Dispelling the myths surrounding machine learning’s ability to automate and augment business processes reveals a wealth of potential on the not-too-distant horizon.
Artificial intelligence (AI) and machine learning are making rapid progress with consumers, gaining a nearly ubiquitous presence in our daily lives. In the past three years alone, Amazon has sold 10 million Echo smart speakers, and Apple’s new iPhone X has an AI chip dedicated to handling tasks such as facial recognition and understanding voice commands.
And yet, AI is not nearly as pervasive for automating and enhancing business processes. Although an Oxford study says AI could automate more than 50 percent of all jobs over the next two decades, many executives—perhaps with perspectives clouded by media hype and misinformation—doubt the potential impact of this burgeoning technology.

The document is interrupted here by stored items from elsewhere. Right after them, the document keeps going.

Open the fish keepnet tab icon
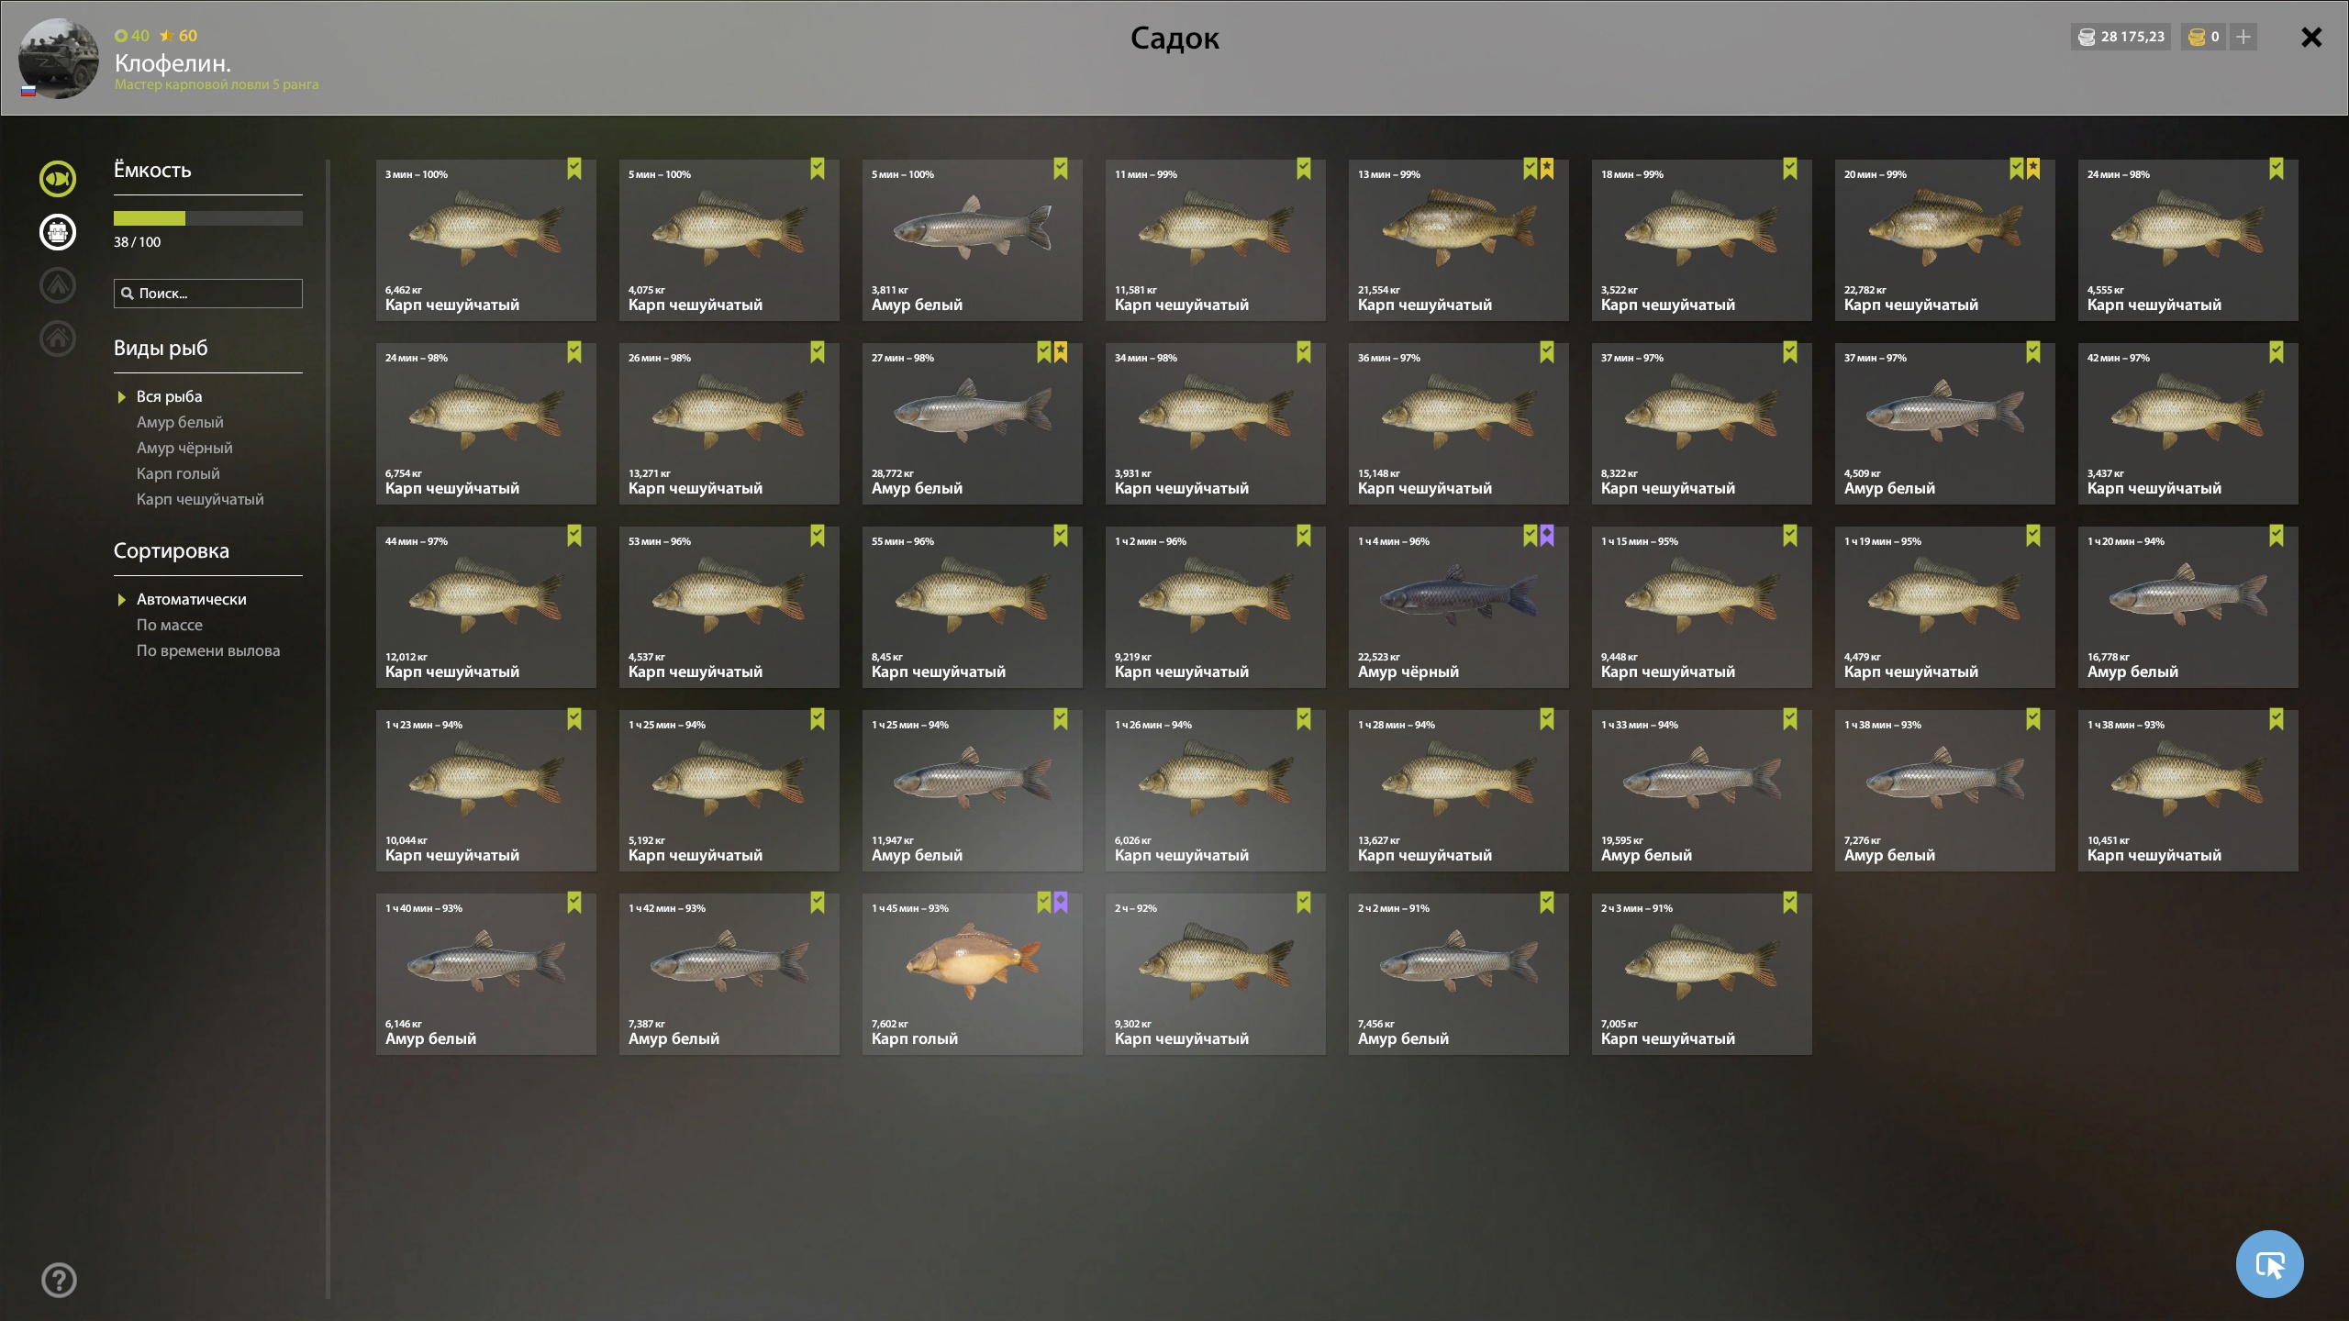This screenshot has height=1321, width=2349. click(x=58, y=179)
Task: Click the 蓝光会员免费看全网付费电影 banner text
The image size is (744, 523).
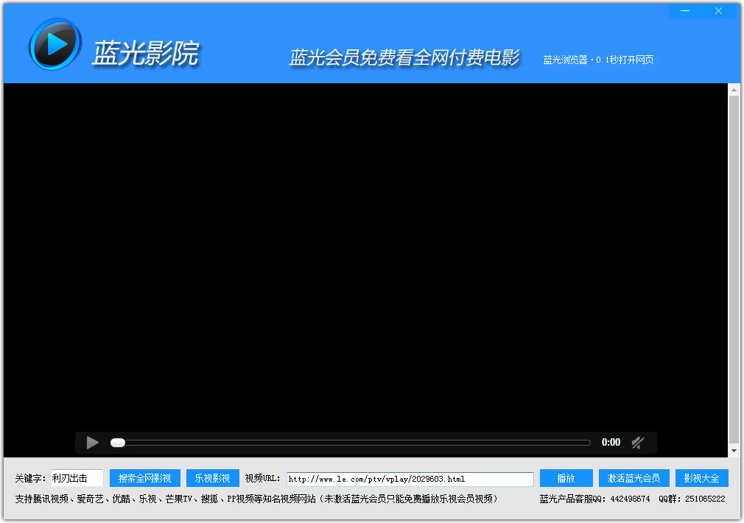Action: [404, 58]
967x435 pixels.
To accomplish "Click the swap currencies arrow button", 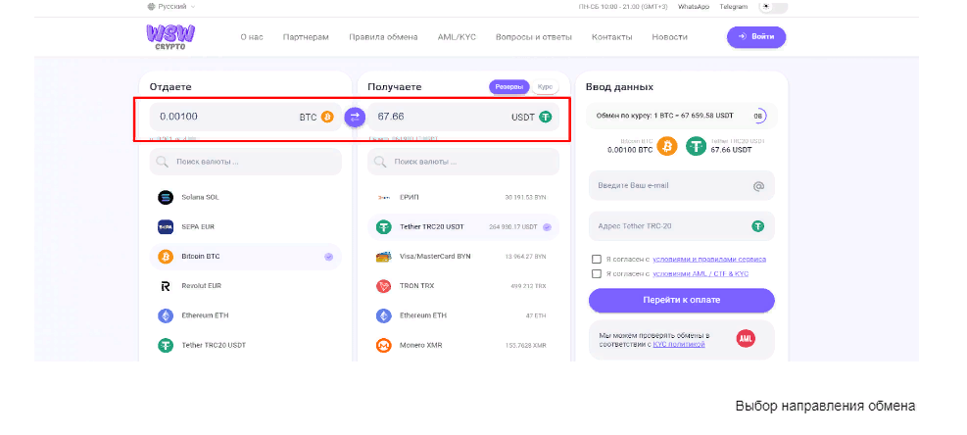I will coord(355,117).
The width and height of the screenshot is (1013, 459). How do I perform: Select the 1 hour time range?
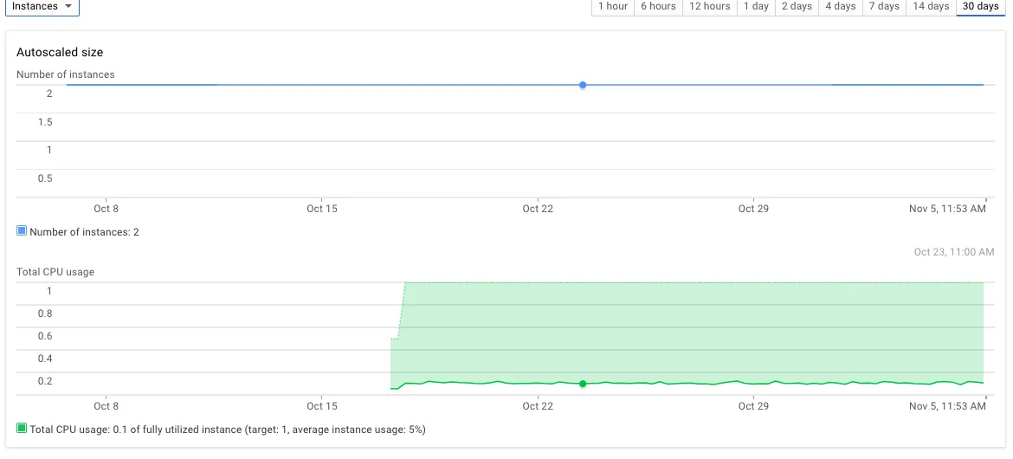612,6
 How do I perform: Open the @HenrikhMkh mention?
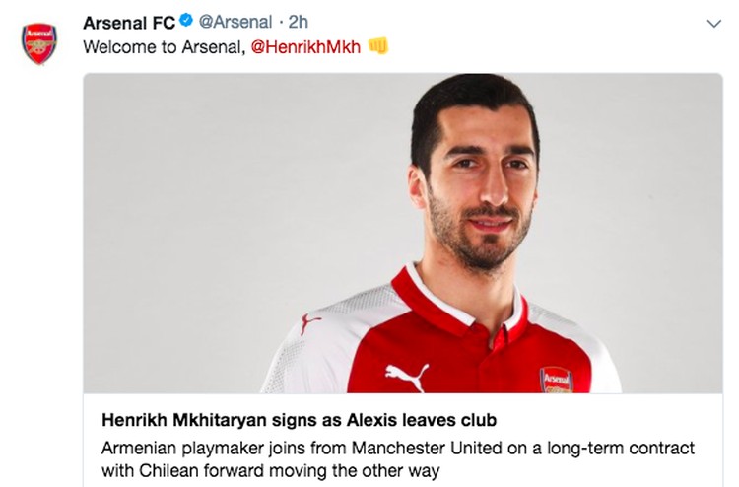[305, 47]
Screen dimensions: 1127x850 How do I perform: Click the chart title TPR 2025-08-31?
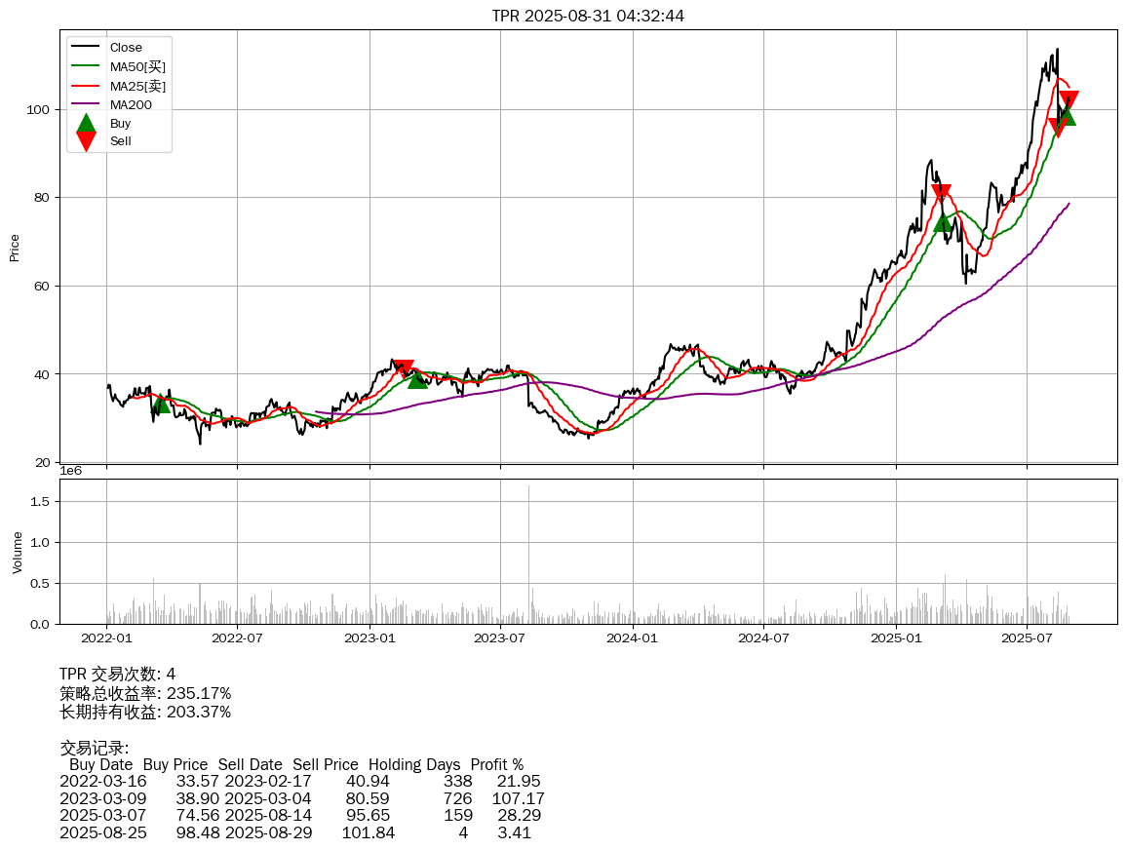(588, 16)
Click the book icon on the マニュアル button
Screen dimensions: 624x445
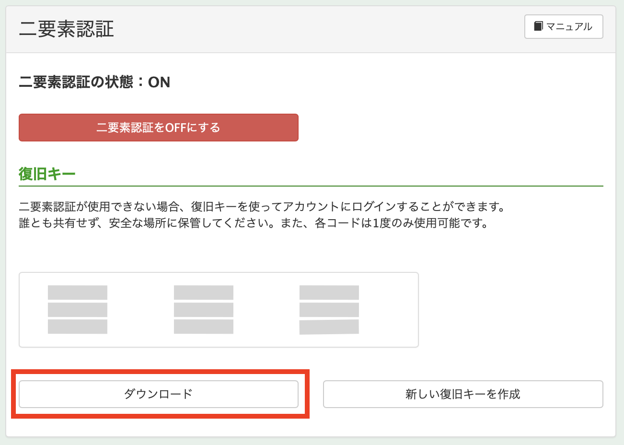click(x=539, y=26)
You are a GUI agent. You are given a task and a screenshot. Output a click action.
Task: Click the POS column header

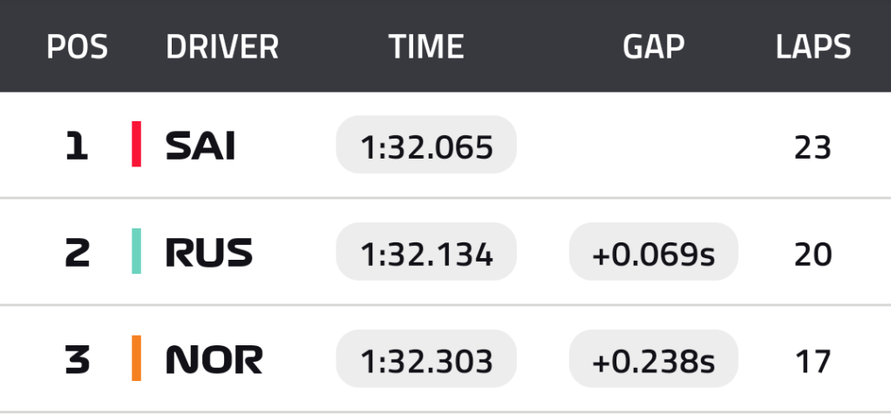click(x=77, y=47)
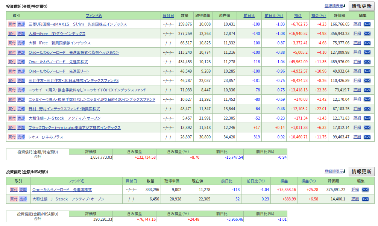Open 詳細 for 大和ーiFree 新興国債券インデックス

[x=357, y=43]
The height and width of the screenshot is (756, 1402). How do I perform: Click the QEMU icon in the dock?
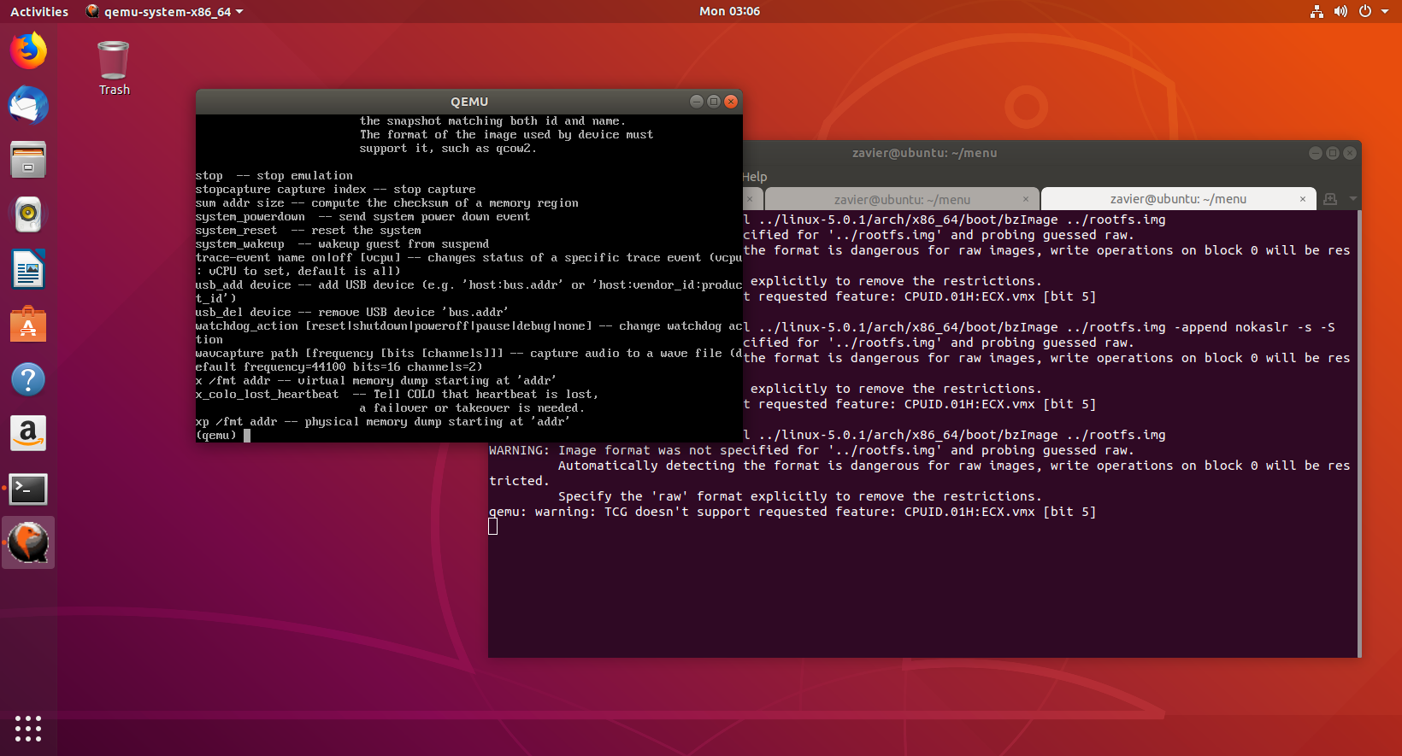pos(28,543)
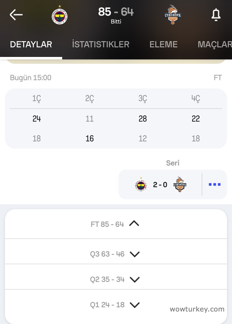232x324 pixels.
Task: Open Fenerbahçe team logo in header
Action: (x=60, y=15)
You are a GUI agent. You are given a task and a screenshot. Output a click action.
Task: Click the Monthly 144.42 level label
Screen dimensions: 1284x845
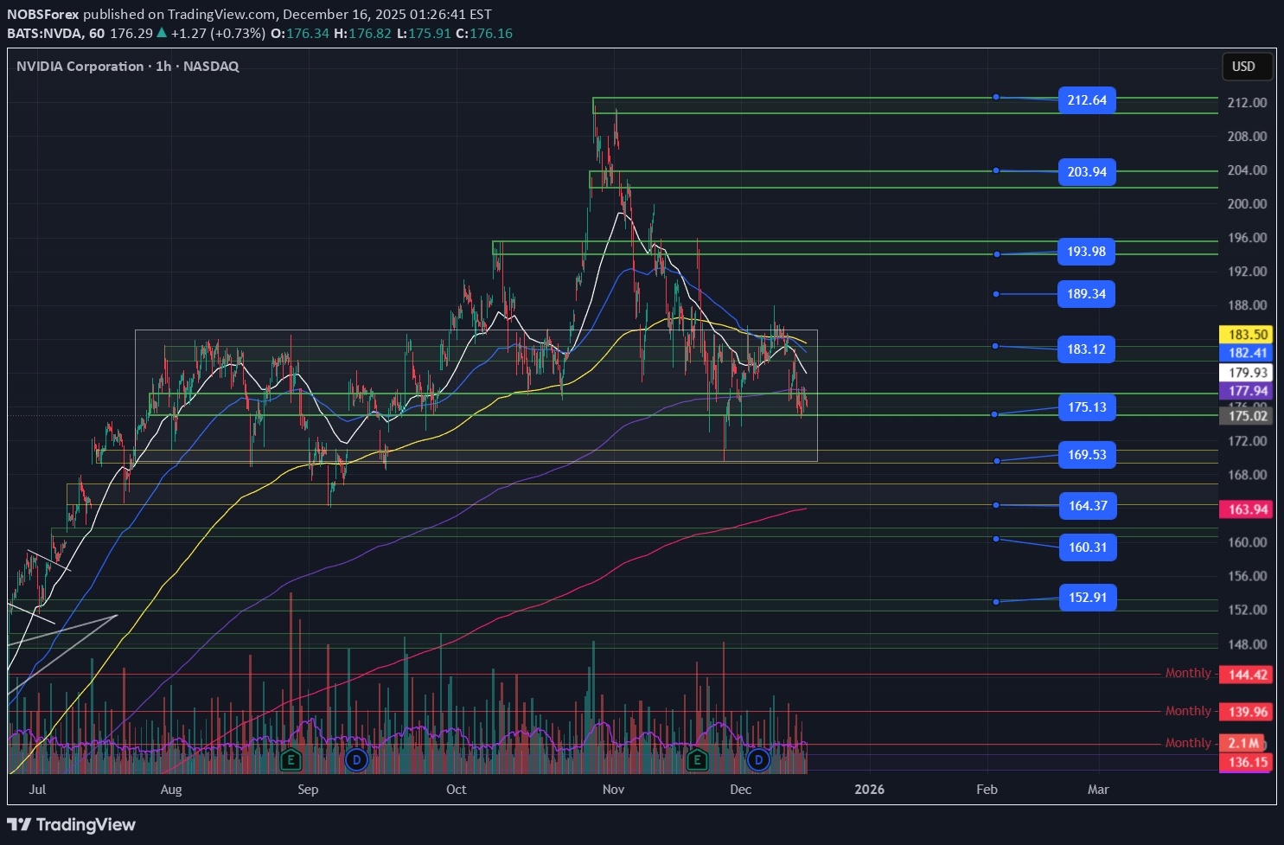(1246, 675)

In this paper, we provide a practical fact-based view of the AI trends and implications for enterprise automation over the next five to seven years. Based on our work with a wide range of companies and discussions with academia, start-ups, and enterprise users, we highlight four important AI facts, discuss the implications, and offer strategies on how to get started.
Fact 1: The AI boom is sustainable and should not be ignored
For the first time, machine-learning algorithms are beating humans in tasks such as image recognition and voice-to-text translation, and complex games such as Go. This AI boom is fueled by a convergence of three factors: a breakthrough in deep-learning algorithms, the proliferation of big data (structured data) to train these algorithms, and an exponential speedup in processing power for machine-learning hardware, such as the graphics processing unit (GPU) chipsets that cut down a machine’s training time from months to days and hours (see figure 1).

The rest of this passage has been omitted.